> Goal of the exercise:
Convert all of the data below into a JSON list of strings, with one string per line and blank lines left out.
━━━
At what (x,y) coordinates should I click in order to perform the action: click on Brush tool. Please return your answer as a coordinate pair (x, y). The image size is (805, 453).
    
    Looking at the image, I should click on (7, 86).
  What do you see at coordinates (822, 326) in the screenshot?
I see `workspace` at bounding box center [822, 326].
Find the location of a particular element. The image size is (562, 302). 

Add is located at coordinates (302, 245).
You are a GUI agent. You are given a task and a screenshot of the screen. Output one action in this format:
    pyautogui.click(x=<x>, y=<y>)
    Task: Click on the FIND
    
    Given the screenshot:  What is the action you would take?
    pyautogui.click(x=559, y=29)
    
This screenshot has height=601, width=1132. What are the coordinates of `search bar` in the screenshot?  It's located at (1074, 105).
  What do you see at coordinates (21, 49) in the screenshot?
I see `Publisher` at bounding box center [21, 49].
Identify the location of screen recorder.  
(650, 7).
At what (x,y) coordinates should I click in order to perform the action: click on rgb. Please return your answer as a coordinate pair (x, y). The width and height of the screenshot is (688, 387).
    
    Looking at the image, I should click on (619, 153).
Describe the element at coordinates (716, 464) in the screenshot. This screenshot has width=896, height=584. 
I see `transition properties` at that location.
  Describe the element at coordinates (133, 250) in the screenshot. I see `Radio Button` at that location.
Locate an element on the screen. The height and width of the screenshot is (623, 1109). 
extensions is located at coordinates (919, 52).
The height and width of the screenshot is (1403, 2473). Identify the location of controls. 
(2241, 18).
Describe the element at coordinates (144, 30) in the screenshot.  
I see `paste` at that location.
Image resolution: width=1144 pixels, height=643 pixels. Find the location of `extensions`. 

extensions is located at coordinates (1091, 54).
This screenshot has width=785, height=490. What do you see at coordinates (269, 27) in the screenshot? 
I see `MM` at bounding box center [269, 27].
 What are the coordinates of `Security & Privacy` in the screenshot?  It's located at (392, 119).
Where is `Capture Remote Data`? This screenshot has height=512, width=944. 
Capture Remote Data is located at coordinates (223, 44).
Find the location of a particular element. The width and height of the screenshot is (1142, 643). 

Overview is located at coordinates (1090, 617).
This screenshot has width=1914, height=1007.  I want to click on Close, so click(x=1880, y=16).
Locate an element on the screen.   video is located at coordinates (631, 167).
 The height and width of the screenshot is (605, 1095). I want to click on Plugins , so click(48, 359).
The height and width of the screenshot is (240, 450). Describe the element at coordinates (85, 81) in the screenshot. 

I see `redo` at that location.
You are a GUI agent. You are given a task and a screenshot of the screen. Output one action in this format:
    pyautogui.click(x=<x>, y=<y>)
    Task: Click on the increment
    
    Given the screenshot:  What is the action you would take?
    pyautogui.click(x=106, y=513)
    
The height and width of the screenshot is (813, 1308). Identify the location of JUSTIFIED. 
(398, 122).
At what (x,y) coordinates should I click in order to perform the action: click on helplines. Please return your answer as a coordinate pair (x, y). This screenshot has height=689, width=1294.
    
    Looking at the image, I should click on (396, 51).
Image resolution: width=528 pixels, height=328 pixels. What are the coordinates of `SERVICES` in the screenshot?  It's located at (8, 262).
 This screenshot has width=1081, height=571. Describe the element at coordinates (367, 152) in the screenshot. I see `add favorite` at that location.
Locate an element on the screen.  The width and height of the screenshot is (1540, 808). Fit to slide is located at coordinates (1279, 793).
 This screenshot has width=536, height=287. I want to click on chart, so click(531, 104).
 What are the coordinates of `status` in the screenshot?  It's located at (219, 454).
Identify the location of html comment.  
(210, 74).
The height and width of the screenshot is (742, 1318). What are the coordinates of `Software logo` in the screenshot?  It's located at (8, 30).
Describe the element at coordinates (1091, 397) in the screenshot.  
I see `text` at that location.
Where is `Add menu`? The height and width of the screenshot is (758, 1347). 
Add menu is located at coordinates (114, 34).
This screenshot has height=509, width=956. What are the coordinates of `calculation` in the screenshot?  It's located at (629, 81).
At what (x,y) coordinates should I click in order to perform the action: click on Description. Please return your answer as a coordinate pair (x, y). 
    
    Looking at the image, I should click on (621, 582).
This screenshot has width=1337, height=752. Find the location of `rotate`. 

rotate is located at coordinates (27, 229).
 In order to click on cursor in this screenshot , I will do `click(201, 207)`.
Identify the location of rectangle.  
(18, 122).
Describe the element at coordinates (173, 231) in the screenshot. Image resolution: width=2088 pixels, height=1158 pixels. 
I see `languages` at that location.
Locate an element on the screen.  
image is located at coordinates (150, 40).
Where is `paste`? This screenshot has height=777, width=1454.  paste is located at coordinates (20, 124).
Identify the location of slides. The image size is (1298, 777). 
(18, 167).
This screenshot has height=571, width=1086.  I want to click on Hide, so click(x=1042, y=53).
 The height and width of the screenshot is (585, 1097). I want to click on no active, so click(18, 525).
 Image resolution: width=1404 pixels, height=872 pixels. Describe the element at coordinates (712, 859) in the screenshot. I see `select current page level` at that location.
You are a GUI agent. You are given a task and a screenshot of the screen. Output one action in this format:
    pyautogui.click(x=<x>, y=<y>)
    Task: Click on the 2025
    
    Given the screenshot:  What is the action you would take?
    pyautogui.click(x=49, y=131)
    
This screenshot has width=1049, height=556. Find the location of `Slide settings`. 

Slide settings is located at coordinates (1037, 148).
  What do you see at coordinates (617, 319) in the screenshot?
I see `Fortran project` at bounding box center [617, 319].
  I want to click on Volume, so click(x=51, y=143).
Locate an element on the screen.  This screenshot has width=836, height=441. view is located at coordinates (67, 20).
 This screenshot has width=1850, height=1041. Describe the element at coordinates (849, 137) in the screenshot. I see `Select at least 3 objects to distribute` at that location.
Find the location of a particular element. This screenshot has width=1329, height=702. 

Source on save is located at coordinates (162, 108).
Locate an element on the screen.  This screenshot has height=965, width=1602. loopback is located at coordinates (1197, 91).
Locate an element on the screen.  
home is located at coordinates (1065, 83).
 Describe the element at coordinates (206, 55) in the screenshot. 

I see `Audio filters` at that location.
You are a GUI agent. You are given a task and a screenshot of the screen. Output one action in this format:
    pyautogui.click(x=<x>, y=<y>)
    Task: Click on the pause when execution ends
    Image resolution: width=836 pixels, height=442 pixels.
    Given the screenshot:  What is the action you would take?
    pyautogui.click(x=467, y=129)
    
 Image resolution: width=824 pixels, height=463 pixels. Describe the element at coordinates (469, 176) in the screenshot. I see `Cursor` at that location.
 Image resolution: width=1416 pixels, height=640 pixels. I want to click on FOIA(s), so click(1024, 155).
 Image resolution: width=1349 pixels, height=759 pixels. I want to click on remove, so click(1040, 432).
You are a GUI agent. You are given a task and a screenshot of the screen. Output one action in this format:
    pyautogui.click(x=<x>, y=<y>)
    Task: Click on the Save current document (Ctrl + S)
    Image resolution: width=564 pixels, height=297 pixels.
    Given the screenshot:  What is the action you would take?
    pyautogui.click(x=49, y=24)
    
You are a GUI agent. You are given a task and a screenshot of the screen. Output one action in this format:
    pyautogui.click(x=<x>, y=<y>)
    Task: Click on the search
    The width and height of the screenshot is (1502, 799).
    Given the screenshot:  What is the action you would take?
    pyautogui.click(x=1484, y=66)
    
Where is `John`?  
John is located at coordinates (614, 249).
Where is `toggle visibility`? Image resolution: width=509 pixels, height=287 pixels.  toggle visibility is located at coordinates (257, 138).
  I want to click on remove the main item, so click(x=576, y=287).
━━━
> Reply to the task:
[
  "At what (x,y) coordinates should I click in order to perform the action: click on Brush tool. Please return your answer as a coordinate pair (x, y). The image size is (805, 453).",
  "    Looking at the image, I should click on (7, 86).",
  "  What do you see at coordinates (822, 326) in the screenshot?",
  "I see `workspace` at bounding box center [822, 326].",
  "Find the location of a particular element. The image size is (562, 302). ",
  "Add is located at coordinates (302, 245).",
  "You are a GUI agent. You are given a task and a screenshot of the screen. Output one action in this format:",
  "    pyautogui.click(x=<x>, y=<y>)",
  "    Task: Click on the FIND",
  "    Given the screenshot:  What is the action you would take?",
  "    pyautogui.click(x=559, y=29)",
  "This screenshot has height=601, width=1132. What are the coordinates of `search bar` in the screenshot?  It's located at (1074, 105).",
  "  What do you see at coordinates (21, 49) in the screenshot?",
  "I see `Publisher` at bounding box center [21, 49].",
  "Identify the location of screen recorder.  ",
  "(650, 7).",
  "At what (x,y) coordinates should I click in order to perform the action: click on rgb. Please return your answer as a coordinate pair (x, y). The width and height of the screenshot is (688, 387).",
  "    Looking at the image, I should click on (619, 153).",
  "Describe the element at coordinates (716, 464) in the screenshot. This screenshot has width=896, height=584. ",
  "I see `transition properties` at that location.",
  "  Describe the element at coordinates (133, 250) in the screenshot. I see `Radio Button` at that location.",
  "Locate an element on the screen. The height and width of the screenshot is (623, 1109). ",
  "extensions is located at coordinates (919, 52).",
  "The height and width of the screenshot is (1403, 2473). Identify the location of controls. ",
  "(2241, 18).",
  "Describe the element at coordinates (144, 30) in the screenshot.  ",
  "I see `paste` at that location.",
  "Image resolution: width=1144 pixels, height=643 pixels. Find the location of `extensions`. ",
  "extensions is located at coordinates (1091, 54).",
  "This screenshot has width=785, height=490. What do you see at coordinates (269, 27) in the screenshot? ",
  "I see `MM` at bounding box center [269, 27].",
  " What are the coordinates of `Security & Privacy` in the screenshot?  It's located at (392, 119).",
  "Where is `Capture Remote Data`? This screenshot has height=512, width=944. ",
  "Capture Remote Data is located at coordinates (223, 44).",
  "Find the location of a particular element. The width and height of the screenshot is (1142, 643). ",
  "Overview is located at coordinates (1090, 617).",
  "This screenshot has width=1914, height=1007.  I want to click on Close, so click(x=1880, y=16).",
  "Locate an element on the screen.   video is located at coordinates (631, 167).",
  " The height and width of the screenshot is (605, 1095). I want to click on Plugins , so click(48, 359).",
  "The height and width of the screenshot is (240, 450). Describe the element at coordinates (85, 81) in the screenshot. ",
  "I see `redo` at that location.",
  "You are a GUI agent. You are given a task and a screenshot of the screen. Output one action in this format:",
  "    pyautogui.click(x=<x>, y=<y>)",
  "    Task: Click on the increment",
  "    Given the screenshot:  What is the action you would take?",
  "    pyautogui.click(x=106, y=513)",
  "The height and width of the screenshot is (813, 1308). Identify the location of JUSTIFIED. ",
  "(398, 122).",
  "At what (x,y) coordinates should I click in order to perform the action: click on helplines. Please return your answer as a coordinate pair (x, y). This screenshot has height=689, width=1294.",
  "    Looking at the image, I should click on (396, 51).",
  "Image resolution: width=528 pixels, height=328 pixels. What are the coordinates of `SERVICES` in the screenshot?  It's located at (8, 262).",
  " This screenshot has width=1081, height=571. Describe the element at coordinates (367, 152) in the screenshot. I see `add favorite` at that location.",
  "Locate an element on the screen.  The width and height of the screenshot is (1540, 808). Fit to slide is located at coordinates (1279, 793).",
  " This screenshot has width=536, height=287. I want to click on chart, so click(531, 104).",
  " What are the coordinates of `status` in the screenshot?  It's located at (219, 454).",
  "Identify the location of html comment.  ",
  "(210, 74).",
  "The height and width of the screenshot is (742, 1318). What are the coordinates of `Software logo` in the screenshot?  It's located at (8, 30).",
  "Describe the element at coordinates (1091, 397) in the screenshot.  ",
  "I see `text` at that location.",
  "Where is `Add menu`? The height and width of the screenshot is (758, 1347). ",
  "Add menu is located at coordinates (114, 34).",
  "This screenshot has height=509, width=956. What are the coordinates of `calculation` in the screenshot?  It's located at (629, 81).",
  "At what (x,y) coordinates should I click in order to perform the action: click on Description. Please return your answer as a coordinate pair (x, y). ",
  "    Looking at the image, I should click on (621, 582).",
  "This screenshot has width=1337, height=752. Find the location of `rotate`. ",
  "rotate is located at coordinates (27, 229).",
  " In order to click on cursor in this screenshot , I will do `click(201, 207)`.",
  "Identify the location of rectangle.  ",
  "(18, 122).",
  "Describe the element at coordinates (173, 231) in the screenshot. Image resolution: width=2088 pixels, height=1158 pixels. ",
  "I see `languages` at that location.",
  "Locate an element on the screen.  ",
  "image is located at coordinates (150, 40).",
  "Where is `paste`? This screenshot has height=777, width=1454.  paste is located at coordinates (20, 124).",
  "Identify the location of slides. The image size is (1298, 777). ",
  "(18, 167).",
  "This screenshot has height=571, width=1086.  I want to click on Hide, so click(x=1042, y=53).",
  " The height and width of the screenshot is (585, 1097). I want to click on no active, so click(18, 525).",
  " Image resolution: width=1404 pixels, height=872 pixels. Describe the element at coordinates (712, 859) in the screenshot. I see `select current page level` at that location.",
  "You are a GUI agent. You are given a task and a screenshot of the screen. Output one action in this format:",
  "    pyautogui.click(x=<x>, y=<y>)",
  "    Task: Click on the 2025",
  "    Given the screenshot:  What is the action you would take?",
  "    pyautogui.click(x=49, y=131)",
  "This screenshot has width=1049, height=556. Find the location of `Slide settings`. ",
  "Slide settings is located at coordinates (1037, 148).",
  "  What do you see at coordinates (617, 319) in the screenshot?",
  "I see `Fortran project` at bounding box center [617, 319].",
  "  I want to click on Volume, so click(x=51, y=143).",
  "Locate an element on the screen.  This screenshot has width=836, height=441. view is located at coordinates (67, 20).",
  " This screenshot has width=1850, height=1041. Describe the element at coordinates (849, 137) in the screenshot. I see `Select at least 3 objects to distribute` at that location.",
  "Find the location of a particular element. This screenshot has width=1329, height=702. ",
  "Source on save is located at coordinates (162, 108).",
  "Locate an element on the screen.  This screenshot has height=965, width=1602. loopback is located at coordinates (1197, 91).",
  "Locate an element on the screen.  ",
  "home is located at coordinates (1065, 83).",
  " Describe the element at coordinates (206, 55) in the screenshot. ",
  "I see `Audio filters` at that location.",
  "You are a GUI agent. You are given a task and a screenshot of the screen. Output one action in this format:",
  "    pyautogui.click(x=<x>, y=<y>)",
  "    Task: Click on the pause when execution ends",
  "    Image resolution: width=836 pixels, height=442 pixels.",
  "    Given the screenshot:  What is the action you would take?",
  "    pyautogui.click(x=467, y=129)",
  " Image resolution: width=824 pixels, height=463 pixels. Describe the element at coordinates (469, 176) in the screenshot. I see `Cursor` at that location.",
  " Image resolution: width=1416 pixels, height=640 pixels. I want to click on FOIA(s), so click(1024, 155).",
  " Image resolution: width=1349 pixels, height=759 pixels. I want to click on remove, so click(1040, 432).",
  "You are a GUI agent. You are given a task and a screenshot of the screen. Output one action in this format:",
  "    pyautogui.click(x=<x>, y=<y>)",
  "    Task: Click on the Save current document (Ctrl + S)",
  "    Image resolution: width=564 pixels, height=297 pixels.",
  "    Given the screenshot:  What is the action you would take?",
  "    pyautogui.click(x=49, y=24)",
  "You are a GUI agent. You are given a task and a screenshot of the screen. Output one action in this format:",
  "    pyautogui.click(x=<x>, y=<y>)",
  "    Task: Click on the search",
  "    The width and height of the screenshot is (1502, 799).",
  "    Given the screenshot:  What is the action you would take?",
  "    pyautogui.click(x=1484, y=66)",
  "Where is `John`?  ",
  "John is located at coordinates (614, 249).",
  "Where is `toggle visibility`? Image resolution: width=509 pixels, height=287 pixels.  toggle visibility is located at coordinates (257, 138).",
  "  I want to click on remove the main item, so click(x=576, y=287)."
]